**Data listing**
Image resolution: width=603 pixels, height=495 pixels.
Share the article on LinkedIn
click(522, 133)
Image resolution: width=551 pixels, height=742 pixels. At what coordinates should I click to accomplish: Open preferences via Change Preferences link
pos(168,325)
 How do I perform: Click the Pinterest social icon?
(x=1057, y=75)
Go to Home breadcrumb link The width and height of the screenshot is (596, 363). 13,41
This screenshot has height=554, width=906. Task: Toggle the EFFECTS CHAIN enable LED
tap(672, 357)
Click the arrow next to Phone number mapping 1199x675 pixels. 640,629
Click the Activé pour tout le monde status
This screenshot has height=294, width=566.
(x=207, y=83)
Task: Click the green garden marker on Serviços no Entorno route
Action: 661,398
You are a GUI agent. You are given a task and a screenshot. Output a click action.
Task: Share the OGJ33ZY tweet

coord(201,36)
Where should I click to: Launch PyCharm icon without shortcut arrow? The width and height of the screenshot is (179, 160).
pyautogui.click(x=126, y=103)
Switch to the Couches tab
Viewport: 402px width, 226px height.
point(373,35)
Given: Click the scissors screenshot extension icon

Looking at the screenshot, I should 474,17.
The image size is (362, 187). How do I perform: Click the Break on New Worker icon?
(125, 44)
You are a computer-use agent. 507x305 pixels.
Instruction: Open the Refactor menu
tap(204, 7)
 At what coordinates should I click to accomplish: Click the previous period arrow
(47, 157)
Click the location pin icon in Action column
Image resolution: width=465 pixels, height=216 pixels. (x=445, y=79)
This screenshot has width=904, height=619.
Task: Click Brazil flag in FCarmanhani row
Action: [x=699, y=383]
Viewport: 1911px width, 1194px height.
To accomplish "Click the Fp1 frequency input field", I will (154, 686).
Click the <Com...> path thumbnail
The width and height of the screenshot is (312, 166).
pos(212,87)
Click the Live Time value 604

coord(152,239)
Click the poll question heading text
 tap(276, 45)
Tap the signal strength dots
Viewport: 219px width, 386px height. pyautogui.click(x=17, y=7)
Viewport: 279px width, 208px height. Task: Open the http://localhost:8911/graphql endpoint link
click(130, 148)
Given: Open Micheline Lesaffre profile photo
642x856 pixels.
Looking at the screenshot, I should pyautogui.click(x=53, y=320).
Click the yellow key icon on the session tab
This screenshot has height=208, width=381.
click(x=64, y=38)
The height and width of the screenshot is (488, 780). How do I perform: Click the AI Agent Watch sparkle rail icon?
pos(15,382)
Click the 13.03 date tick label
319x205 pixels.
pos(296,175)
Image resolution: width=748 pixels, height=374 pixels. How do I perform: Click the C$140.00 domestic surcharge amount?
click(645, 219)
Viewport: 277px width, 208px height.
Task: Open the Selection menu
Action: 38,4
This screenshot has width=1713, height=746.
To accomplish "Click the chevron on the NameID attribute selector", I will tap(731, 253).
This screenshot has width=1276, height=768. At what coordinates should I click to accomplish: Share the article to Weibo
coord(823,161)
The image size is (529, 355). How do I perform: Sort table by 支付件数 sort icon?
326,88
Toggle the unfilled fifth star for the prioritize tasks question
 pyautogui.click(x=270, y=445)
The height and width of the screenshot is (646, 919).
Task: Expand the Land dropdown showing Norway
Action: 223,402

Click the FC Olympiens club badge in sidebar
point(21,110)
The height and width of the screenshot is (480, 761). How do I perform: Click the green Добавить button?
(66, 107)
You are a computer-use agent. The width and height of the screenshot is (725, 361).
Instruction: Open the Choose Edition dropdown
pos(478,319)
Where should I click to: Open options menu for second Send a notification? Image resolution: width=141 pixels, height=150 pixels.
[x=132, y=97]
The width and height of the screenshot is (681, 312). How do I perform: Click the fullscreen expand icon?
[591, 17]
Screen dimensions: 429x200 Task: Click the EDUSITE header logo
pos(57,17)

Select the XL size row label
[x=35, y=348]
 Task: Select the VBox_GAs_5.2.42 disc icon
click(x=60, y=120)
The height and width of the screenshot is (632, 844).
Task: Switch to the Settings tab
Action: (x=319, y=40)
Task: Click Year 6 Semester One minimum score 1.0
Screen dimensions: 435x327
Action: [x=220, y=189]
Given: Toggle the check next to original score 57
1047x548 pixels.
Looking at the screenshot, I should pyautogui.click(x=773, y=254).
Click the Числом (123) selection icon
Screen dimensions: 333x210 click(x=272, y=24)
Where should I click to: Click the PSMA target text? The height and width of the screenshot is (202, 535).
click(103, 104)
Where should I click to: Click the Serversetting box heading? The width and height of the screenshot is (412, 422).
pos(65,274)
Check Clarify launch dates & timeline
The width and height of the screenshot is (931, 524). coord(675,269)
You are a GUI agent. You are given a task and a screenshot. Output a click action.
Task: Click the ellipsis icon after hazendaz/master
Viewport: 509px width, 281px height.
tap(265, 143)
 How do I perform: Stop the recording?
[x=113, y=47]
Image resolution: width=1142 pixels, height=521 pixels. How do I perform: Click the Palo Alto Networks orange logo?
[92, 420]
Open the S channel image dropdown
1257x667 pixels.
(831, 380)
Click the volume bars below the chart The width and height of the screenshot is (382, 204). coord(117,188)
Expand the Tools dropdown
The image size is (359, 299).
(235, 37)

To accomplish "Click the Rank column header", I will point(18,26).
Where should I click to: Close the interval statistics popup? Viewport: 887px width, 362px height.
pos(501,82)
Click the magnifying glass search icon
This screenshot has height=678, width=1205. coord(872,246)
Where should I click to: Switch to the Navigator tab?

**What this task involves**
Transcribe every record verbatim.

**Exercise solution**
Image resolution: width=603 pixels, height=495 pixels.
Share the article on LinkedIn
click(522, 133)
Image resolution: width=551 pixels, height=742 pixels. At what coordinates should I click to accomplish: Open preferences via Change Preferences link
pos(168,325)
 How do I perform: Click the Pinterest social icon?
(x=1057, y=75)
Go to Home breadcrumb link The width and height of the screenshot is (596, 363). 13,41
This screenshot has height=554, width=906. Task: Toggle the EFFECTS CHAIN enable LED
tap(672, 357)
Click the arrow next to Phone number mapping 1199x675 pixels. 640,629
Click the Activé pour tout le monde status
This screenshot has height=294, width=566.
(x=207, y=83)
Task: Click the green garden marker on Serviços no Entorno route
Action: 661,398
You are a GUI agent. You are given a task and a screenshot. Output a click action.
Task: Share the OGJ33ZY tweet

coord(201,36)
Where should I click to: Launch PyCharm icon without shortcut arrow? The width and height of the screenshot is (179, 160).
pyautogui.click(x=126, y=103)
Switch to the Couches tab
Viewport: 402px width, 226px height.
point(373,35)
Given: Click the scissors screenshot extension icon

Looking at the screenshot, I should 474,17.
The image size is (362, 187). How do I perform: Click the Break on New Worker icon?
(125, 44)
You are a computer-use agent. 507x305 pixels.
Instruction: Open the Refactor menu
tap(204, 7)
 At what coordinates should I click to accomplish: Click the previous period arrow
(47, 157)
Click the location pin icon in Action column
Image resolution: width=465 pixels, height=216 pixels. (x=445, y=79)
This screenshot has width=904, height=619.
Task: Click Brazil flag in FCarmanhani row
Action: [x=699, y=383]
Viewport: 1911px width, 1194px height.
To accomplish "Click the Fp1 frequency input field", I will (154, 686).
Click the <Com...> path thumbnail
The width and height of the screenshot is (312, 166).
pos(212,87)
Click the Live Time value 604

coord(152,239)
Click the poll question heading text
 tap(276, 45)
Tap the signal strength dots
Viewport: 219px width, 386px height. pyautogui.click(x=17, y=7)
Viewport: 279px width, 208px height. Task: Open the http://localhost:8911/graphql endpoint link
click(130, 148)
Given: Open Micheline Lesaffre profile photo
642x856 pixels.
Looking at the screenshot, I should pyautogui.click(x=53, y=320).
Click the yellow key icon on the session tab
This screenshot has height=208, width=381.
click(x=64, y=38)
The height and width of the screenshot is (488, 780). How do I perform: Click the AI Agent Watch sparkle rail icon?
pos(15,382)
Click the 13.03 date tick label
319x205 pixels.
pos(296,175)
Image resolution: width=748 pixels, height=374 pixels. How do I perform: Click the C$140.00 domestic surcharge amount?
click(645, 219)
Viewport: 277px width, 208px height.
Task: Open the Selection menu
Action: 38,4
This screenshot has width=1713, height=746.
To accomplish "Click the chevron on the NameID attribute selector", I will tap(731, 253).
This screenshot has width=1276, height=768. At what coordinates should I click to accomplish: Share the article to Weibo
coord(823,161)
The image size is (529, 355). How do I perform: Sort table by 支付件数 sort icon?
326,88
Toggle the unfilled fifth star for the prioritize tasks question
 pyautogui.click(x=270, y=445)
The height and width of the screenshot is (646, 919).
Task: Expand the Land dropdown showing Norway
Action: 223,402

Click the FC Olympiens club badge in sidebar
point(21,110)
The height and width of the screenshot is (480, 761). How do I perform: Click the green Добавить button?
(66, 107)
You are a computer-use agent. The width and height of the screenshot is (725, 361).
Instruction: Open the Choose Edition dropdown
pos(478,319)
Where should I click to: Open options menu for second Send a notification? Image resolution: width=141 pixels, height=150 pixels.
[x=132, y=97]
The width and height of the screenshot is (681, 312). How do I perform: Click the fullscreen expand icon?
[591, 17]
Screen dimensions: 429x200 Task: Click the EDUSITE header logo
pos(57,17)

Select the XL size row label
[x=35, y=348]
 Task: Select the VBox_GAs_5.2.42 disc icon
click(x=60, y=120)
The height and width of the screenshot is (632, 844).
Task: Switch to the Settings tab
Action: (x=319, y=40)
Task: Click Year 6 Semester One minimum score 1.0
Screen dimensions: 435x327
Action: [x=220, y=189]
Given: Toggle the check next to original score 57
1047x548 pixels.
Looking at the screenshot, I should pyautogui.click(x=773, y=254).
Click the Числом (123) selection icon
Screen dimensions: 333x210 click(x=272, y=24)
Where should I click to: Click the PSMA target text? The height and width of the screenshot is (202, 535).
click(103, 104)
Where should I click to: Click the Serversetting box heading? The width and height of the screenshot is (412, 422).
pos(65,274)
Check Clarify launch dates & timeline
The width and height of the screenshot is (931, 524). coord(675,269)
You are a GUI agent. You are given a task and a screenshot. Output a click action.
Task: Click the ellipsis icon after hazendaz/master
Viewport: 509px width, 281px height.
tap(265, 143)
 How do I perform: Stop the recording?
[x=113, y=47]
Image resolution: width=1142 pixels, height=521 pixels. How do I perform: Click the Palo Alto Networks orange logo?
[92, 420]
Open the S channel image dropdown
1257x667 pixels.
(831, 380)
Click the volume bars below the chart The width and height of the screenshot is (382, 204). coord(117,188)
Expand the Tools dropdown
The image size is (359, 299).
(235, 37)

To accomplish "Click the Rank column header", I will point(18,26).
Where should I click to: Close the interval statistics popup? Viewport: 887px width, 362px height.
pos(501,82)
Click the magnifying glass search icon
This screenshot has height=678, width=1205. coord(872,246)
Where should I click to: Switch to the Navigator tab?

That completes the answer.